[ENTRIES SHOWN]:
— Begin —

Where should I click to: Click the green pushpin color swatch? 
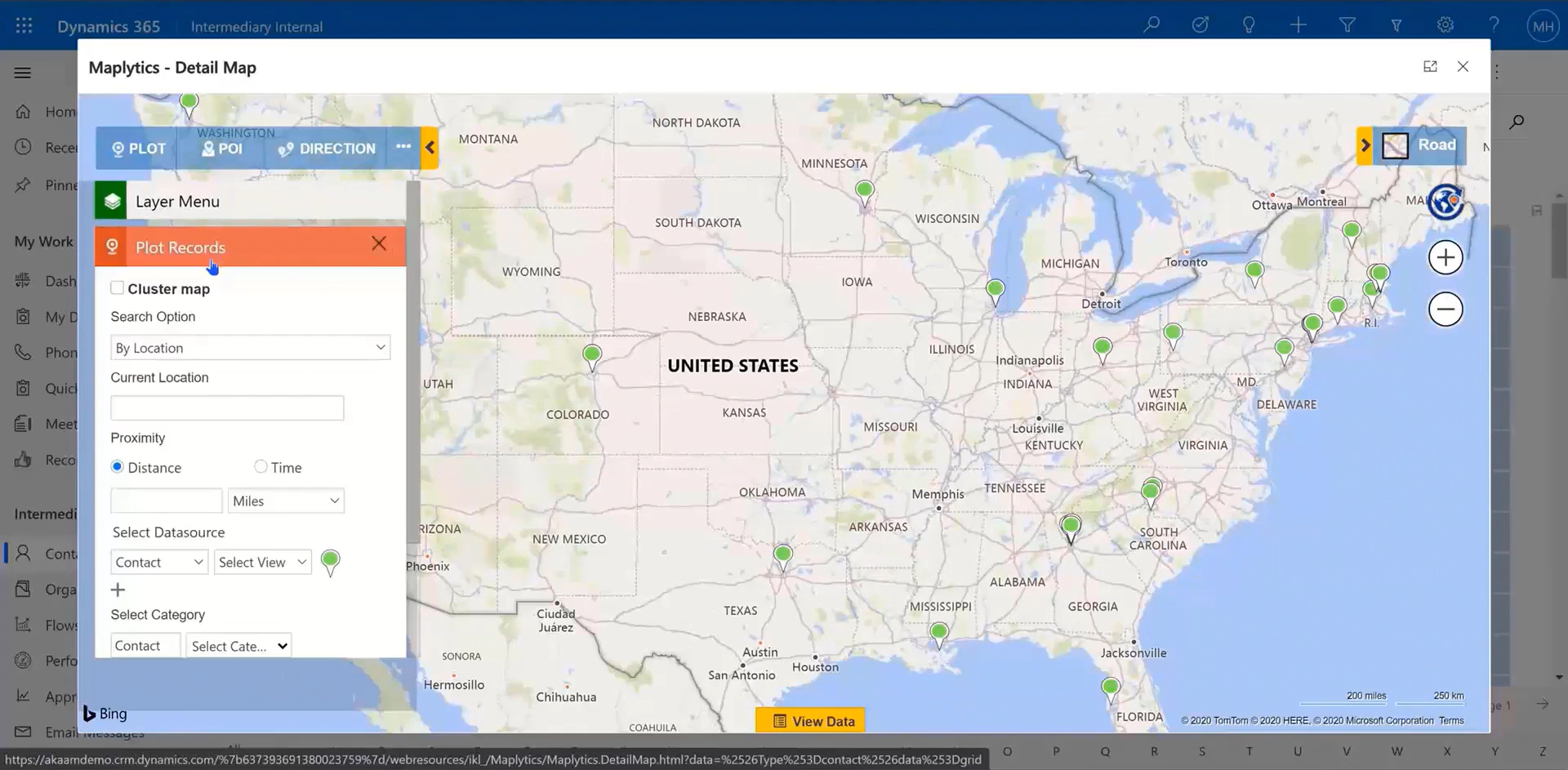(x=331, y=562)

— End —
— Begin —

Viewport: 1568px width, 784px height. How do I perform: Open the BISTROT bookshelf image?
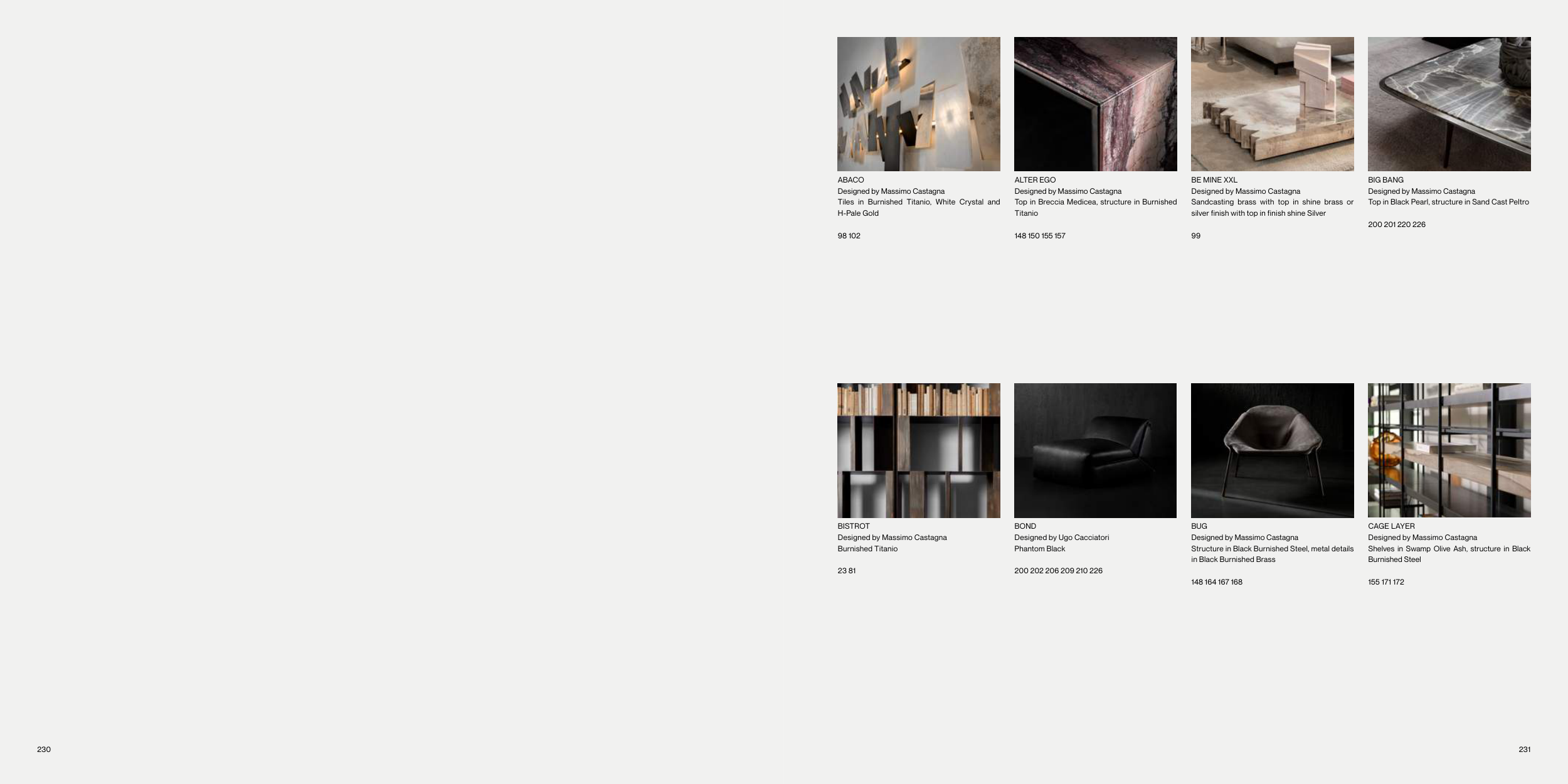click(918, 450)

— End —
— Begin —

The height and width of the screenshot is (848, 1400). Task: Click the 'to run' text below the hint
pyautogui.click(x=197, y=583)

— End —

[TASK GOAL]:
Starting with the line with "Where should I" and going on through the line with "(x=331, y=562)", write those lines again with "pushpin" swapped for "thumbtack" and everything else unchanged, leaving out the pictures.

[COMPLETE OUTPUT]:
Where should I click to: Click the green thumbtack color swatch? 
(x=331, y=562)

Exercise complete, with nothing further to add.